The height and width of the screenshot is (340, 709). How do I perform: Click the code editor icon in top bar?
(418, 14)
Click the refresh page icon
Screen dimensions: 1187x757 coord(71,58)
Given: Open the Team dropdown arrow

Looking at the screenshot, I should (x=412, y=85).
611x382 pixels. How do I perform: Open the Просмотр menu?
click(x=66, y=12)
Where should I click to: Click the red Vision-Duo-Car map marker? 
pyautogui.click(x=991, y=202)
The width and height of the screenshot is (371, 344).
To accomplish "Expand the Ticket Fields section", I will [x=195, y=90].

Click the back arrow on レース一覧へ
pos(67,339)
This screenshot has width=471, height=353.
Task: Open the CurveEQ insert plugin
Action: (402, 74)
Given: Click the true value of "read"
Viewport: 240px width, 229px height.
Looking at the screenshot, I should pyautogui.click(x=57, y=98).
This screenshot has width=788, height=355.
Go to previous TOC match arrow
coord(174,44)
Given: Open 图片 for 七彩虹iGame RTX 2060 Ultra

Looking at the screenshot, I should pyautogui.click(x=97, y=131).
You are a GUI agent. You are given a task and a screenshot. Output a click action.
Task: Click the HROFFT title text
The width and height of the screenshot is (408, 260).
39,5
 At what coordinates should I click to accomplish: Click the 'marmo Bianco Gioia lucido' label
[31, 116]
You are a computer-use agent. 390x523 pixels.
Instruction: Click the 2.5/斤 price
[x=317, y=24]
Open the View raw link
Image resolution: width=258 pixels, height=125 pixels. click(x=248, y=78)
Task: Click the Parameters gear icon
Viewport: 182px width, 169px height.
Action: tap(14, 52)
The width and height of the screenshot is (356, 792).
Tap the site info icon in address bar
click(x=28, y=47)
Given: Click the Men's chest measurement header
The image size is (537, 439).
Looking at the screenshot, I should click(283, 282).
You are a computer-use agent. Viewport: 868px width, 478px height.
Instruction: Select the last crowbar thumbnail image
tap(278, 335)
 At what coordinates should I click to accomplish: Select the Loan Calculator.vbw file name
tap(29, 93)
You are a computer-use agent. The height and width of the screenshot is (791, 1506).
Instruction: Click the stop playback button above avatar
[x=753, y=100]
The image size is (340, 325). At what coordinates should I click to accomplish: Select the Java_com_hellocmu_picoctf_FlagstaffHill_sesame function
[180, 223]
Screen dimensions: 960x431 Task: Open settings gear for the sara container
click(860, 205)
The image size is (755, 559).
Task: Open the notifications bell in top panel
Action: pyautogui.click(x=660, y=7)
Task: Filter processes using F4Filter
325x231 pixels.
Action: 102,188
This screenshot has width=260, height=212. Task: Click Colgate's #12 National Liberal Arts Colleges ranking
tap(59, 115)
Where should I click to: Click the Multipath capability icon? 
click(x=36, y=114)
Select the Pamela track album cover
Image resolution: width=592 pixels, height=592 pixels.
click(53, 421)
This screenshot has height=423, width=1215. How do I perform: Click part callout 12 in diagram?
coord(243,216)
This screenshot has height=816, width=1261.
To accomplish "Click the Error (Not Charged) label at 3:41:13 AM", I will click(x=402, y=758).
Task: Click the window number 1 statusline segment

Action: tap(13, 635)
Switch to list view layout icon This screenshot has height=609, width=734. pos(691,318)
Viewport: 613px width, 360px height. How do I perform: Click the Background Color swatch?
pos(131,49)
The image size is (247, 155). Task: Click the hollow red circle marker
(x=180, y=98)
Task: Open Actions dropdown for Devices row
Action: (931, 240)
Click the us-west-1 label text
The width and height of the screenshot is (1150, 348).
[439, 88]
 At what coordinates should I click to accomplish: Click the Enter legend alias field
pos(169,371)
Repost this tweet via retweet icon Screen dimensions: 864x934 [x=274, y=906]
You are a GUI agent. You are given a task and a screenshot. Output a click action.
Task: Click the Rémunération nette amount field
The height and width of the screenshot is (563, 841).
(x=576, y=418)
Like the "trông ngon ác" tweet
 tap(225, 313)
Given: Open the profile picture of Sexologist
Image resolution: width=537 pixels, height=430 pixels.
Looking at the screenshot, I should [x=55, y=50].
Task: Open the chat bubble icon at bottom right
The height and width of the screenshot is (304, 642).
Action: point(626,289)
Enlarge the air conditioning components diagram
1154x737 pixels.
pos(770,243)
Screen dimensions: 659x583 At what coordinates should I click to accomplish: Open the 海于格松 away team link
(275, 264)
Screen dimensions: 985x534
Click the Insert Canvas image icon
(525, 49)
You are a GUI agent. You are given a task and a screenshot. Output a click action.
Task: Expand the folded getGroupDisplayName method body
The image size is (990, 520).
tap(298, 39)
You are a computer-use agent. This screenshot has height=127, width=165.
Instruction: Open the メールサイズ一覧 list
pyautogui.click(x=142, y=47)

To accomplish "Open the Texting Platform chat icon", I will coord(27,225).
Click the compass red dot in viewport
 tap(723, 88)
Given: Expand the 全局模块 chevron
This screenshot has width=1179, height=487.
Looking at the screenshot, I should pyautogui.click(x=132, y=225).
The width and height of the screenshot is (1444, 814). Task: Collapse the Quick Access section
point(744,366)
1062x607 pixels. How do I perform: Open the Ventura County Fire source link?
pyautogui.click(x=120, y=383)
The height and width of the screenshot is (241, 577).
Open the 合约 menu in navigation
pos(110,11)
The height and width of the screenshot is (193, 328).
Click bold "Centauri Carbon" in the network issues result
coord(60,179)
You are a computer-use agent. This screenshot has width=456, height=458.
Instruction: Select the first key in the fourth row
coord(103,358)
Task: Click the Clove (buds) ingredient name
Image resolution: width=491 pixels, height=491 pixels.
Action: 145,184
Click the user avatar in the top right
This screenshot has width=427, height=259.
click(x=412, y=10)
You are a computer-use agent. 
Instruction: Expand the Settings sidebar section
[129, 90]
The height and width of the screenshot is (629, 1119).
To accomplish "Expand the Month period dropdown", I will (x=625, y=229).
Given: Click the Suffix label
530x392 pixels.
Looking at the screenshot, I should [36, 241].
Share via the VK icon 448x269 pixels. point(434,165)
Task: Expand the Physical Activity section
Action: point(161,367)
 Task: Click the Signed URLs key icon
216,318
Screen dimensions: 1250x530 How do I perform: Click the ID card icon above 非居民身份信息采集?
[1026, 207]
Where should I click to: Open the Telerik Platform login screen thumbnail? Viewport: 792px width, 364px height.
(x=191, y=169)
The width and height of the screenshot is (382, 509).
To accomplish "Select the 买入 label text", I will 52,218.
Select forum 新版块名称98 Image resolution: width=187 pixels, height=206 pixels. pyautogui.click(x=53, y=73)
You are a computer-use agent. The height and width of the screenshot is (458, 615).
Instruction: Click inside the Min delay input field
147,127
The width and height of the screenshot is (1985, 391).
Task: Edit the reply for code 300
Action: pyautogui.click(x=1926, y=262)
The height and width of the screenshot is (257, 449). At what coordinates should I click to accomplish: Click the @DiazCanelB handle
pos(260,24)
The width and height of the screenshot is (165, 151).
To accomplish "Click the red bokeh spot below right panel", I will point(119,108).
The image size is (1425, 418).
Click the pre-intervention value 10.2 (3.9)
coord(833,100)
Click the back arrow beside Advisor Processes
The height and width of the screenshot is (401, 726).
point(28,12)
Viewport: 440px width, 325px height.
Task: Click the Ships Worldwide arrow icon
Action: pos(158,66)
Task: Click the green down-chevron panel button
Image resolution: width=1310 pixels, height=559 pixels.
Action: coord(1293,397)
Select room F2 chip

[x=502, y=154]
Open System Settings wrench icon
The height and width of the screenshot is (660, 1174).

○ ○ ○

### What you will do
The answer must be an exact reproduction of all the records.

### Output for this exercise
The height and width of the screenshot is (340, 709). How do I perform: Click the code editor icon in top bar?
(418, 14)
Click the refresh page icon
Screen dimensions: 1187x757 coord(71,58)
Given: Open the Team dropdown arrow

Looking at the screenshot, I should (x=412, y=85).
611x382 pixels. How do I perform: Open the Просмотр menu?
click(x=66, y=12)
Where should I click to: Click the red Vision-Duo-Car map marker? 
pyautogui.click(x=991, y=202)
The width and height of the screenshot is (371, 344).
To accomplish "Expand the Ticket Fields section", I will [x=195, y=90].

Click the back arrow on レース一覧へ
pos(67,339)
This screenshot has width=471, height=353.
Task: Open the CurveEQ insert plugin
Action: (402, 74)
Given: Click the true value of "read"
Viewport: 240px width, 229px height.
Looking at the screenshot, I should pyautogui.click(x=57, y=98).
This screenshot has width=788, height=355.
Go to previous TOC match arrow
coord(174,44)
Given: Open 图片 for 七彩虹iGame RTX 2060 Ultra

Looking at the screenshot, I should pyautogui.click(x=97, y=131).
You are a GUI agent. You are given a task and a screenshot. Output a click action.
Task: Click the HROFFT title text
The width and height of the screenshot is (408, 260).
39,5
 At what coordinates should I click to accomplish: Click the 'marmo Bianco Gioia lucido' label
[31, 116]
You are a computer-use agent. 390x523 pixels.
Instruction: Click the 2.5/斤 price
[x=317, y=24]
Open the View raw link
Image resolution: width=258 pixels, height=125 pixels. click(x=248, y=78)
Task: Click the Parameters gear icon
Viewport: 182px width, 169px height.
Action: tap(14, 52)
The width and height of the screenshot is (356, 792).
Tap the site info icon in address bar
click(x=28, y=47)
Given: Click the Men's chest measurement header
The image size is (537, 439).
Looking at the screenshot, I should click(283, 282).
You are a computer-use agent. Viewport: 868px width, 478px height.
Instruction: Select the last crowbar thumbnail image
tap(278, 335)
 At what coordinates should I click to accomplish: Select the Loan Calculator.vbw file name
tap(29, 93)
You are a computer-use agent. The height and width of the screenshot is (791, 1506).
Instruction: Click the stop playback button above avatar
[x=753, y=100]
The image size is (340, 325). At what coordinates should I click to accomplish: Select the Java_com_hellocmu_picoctf_FlagstaffHill_sesame function
[180, 223]
Screen dimensions: 960x431 Task: Open settings gear for the sara container
click(860, 205)
The image size is (755, 559).
Task: Open the notifications bell in top panel
Action: pyautogui.click(x=660, y=7)
Task: Filter processes using F4Filter
325x231 pixels.
Action: 102,188
This screenshot has width=260, height=212. Task: Click Colgate's #12 National Liberal Arts Colleges ranking
tap(59, 115)
Where should I click to: Click the Multipath capability icon? 
click(x=36, y=114)
Select the Pamela track album cover
Image resolution: width=592 pixels, height=592 pixels.
click(53, 421)
This screenshot has height=423, width=1215. How do I perform: Click part callout 12 in diagram?
coord(243,216)
This screenshot has height=816, width=1261.
To accomplish "Click the Error (Not Charged) label at 3:41:13 AM", I will click(x=402, y=758).
Task: Click the window number 1 statusline segment

Action: tap(13, 635)
Switch to list view layout icon This screenshot has height=609, width=734. pos(691,318)
Viewport: 613px width, 360px height. How do I perform: Click the Background Color swatch?
pos(131,49)
The image size is (247, 155). Task: Click the hollow red circle marker
(x=180, y=98)
Task: Open Actions dropdown for Devices row
Action: (931, 240)
Click the us-west-1 label text
The width and height of the screenshot is (1150, 348).
[439, 88]
 At what coordinates should I click to accomplish: Click the Enter legend alias field
pos(169,371)
Repost this tweet via retweet icon Screen dimensions: 864x934 [x=274, y=906]
You are a GUI agent. You are given a task and a screenshot. Output a click action.
Task: Click the Rémunération nette amount field
The height and width of the screenshot is (563, 841).
(x=576, y=418)
Like the "trông ngon ác" tweet
 tap(225, 313)
Given: Open the profile picture of Sexologist
Image resolution: width=537 pixels, height=430 pixels.
Looking at the screenshot, I should [x=55, y=50].
Task: Open the chat bubble icon at bottom right
The height and width of the screenshot is (304, 642).
Action: point(626,289)
Enlarge the air conditioning components diagram
1154x737 pixels.
pos(770,243)
Screen dimensions: 659x583 At what coordinates should I click to accomplish: Open the 海于格松 away team link
(275, 264)
Screen dimensions: 985x534
Click the Insert Canvas image icon
(525, 49)
You are a GUI agent. You are given a task and a screenshot. Output a click action.
Task: Expand the folded getGroupDisplayName method body
The image size is (990, 520).
tap(298, 39)
You are a computer-use agent. This screenshot has height=127, width=165.
Instruction: Open the メールサイズ一覧 list
pyautogui.click(x=142, y=47)

To accomplish "Open the Texting Platform chat icon", I will coord(27,225).
Click the compass red dot in viewport
 tap(723, 88)
Given: Expand the 全局模块 chevron
This screenshot has width=1179, height=487.
Looking at the screenshot, I should pyautogui.click(x=132, y=225).
The width and height of the screenshot is (1444, 814). Task: Collapse the Quick Access section
point(744,366)
1062x607 pixels. How do I perform: Open the Ventura County Fire source link?
pyautogui.click(x=120, y=383)
The height and width of the screenshot is (241, 577).
Open the 合约 menu in navigation
pos(110,11)
The height and width of the screenshot is (193, 328).
Click bold "Centauri Carbon" in the network issues result
coord(60,179)
You are a computer-use agent. This screenshot has width=456, height=458.
Instruction: Select the first key in the fourth row
coord(103,358)
Task: Click the Clove (buds) ingredient name
Image resolution: width=491 pixels, height=491 pixels.
Action: 145,184
Click the user avatar in the top right
This screenshot has width=427, height=259.
click(x=412, y=10)
You are a computer-use agent. 
Instruction: Expand the Settings sidebar section
[129, 90]
The height and width of the screenshot is (629, 1119).
To accomplish "Expand the Month period dropdown", I will (x=625, y=229).
Given: Click the Suffix label
530x392 pixels.
Looking at the screenshot, I should [36, 241].
Share via the VK icon 448x269 pixels. point(434,165)
Task: Expand the Physical Activity section
Action: point(161,367)
 Task: Click the Signed URLs key icon
216,318
Screen dimensions: 1250x530 How do I perform: Click the ID card icon above 非居民身份信息采集?
[1026, 207]
Where should I click to: Open the Telerik Platform login screen thumbnail? Viewport: 792px width, 364px height.
(x=191, y=169)
The width and height of the screenshot is (382, 509).
To accomplish "Select the 买入 label text", I will 52,218.
Select forum 新版块名称98 Image resolution: width=187 pixels, height=206 pixels. pyautogui.click(x=53, y=73)
You are a computer-use agent. The height and width of the screenshot is (458, 615).
Instruction: Click inside the Min delay input field
147,127
The width and height of the screenshot is (1985, 391).
Task: Edit the reply for code 300
Action: pyautogui.click(x=1926, y=262)
The height and width of the screenshot is (257, 449). At what coordinates should I click to accomplish: Click the @DiazCanelB handle
pos(260,24)
The width and height of the screenshot is (165, 151).
To accomplish "Click the red bokeh spot below right panel", I will point(119,108).
The image size is (1425, 418).
Click the pre-intervention value 10.2 (3.9)
coord(833,100)
Click the back arrow beside Advisor Processes
The height and width of the screenshot is (401, 726).
point(28,12)
Viewport: 440px width, 325px height.
Task: Click the Ships Worldwide arrow icon
Action: pos(158,66)
Task: Click the green down-chevron panel button
Image resolution: width=1310 pixels, height=559 pixels.
Action: coord(1293,397)
Select room F2 chip

[x=502, y=154]
Open System Settings wrench icon
The height and width of the screenshot is (660, 1174).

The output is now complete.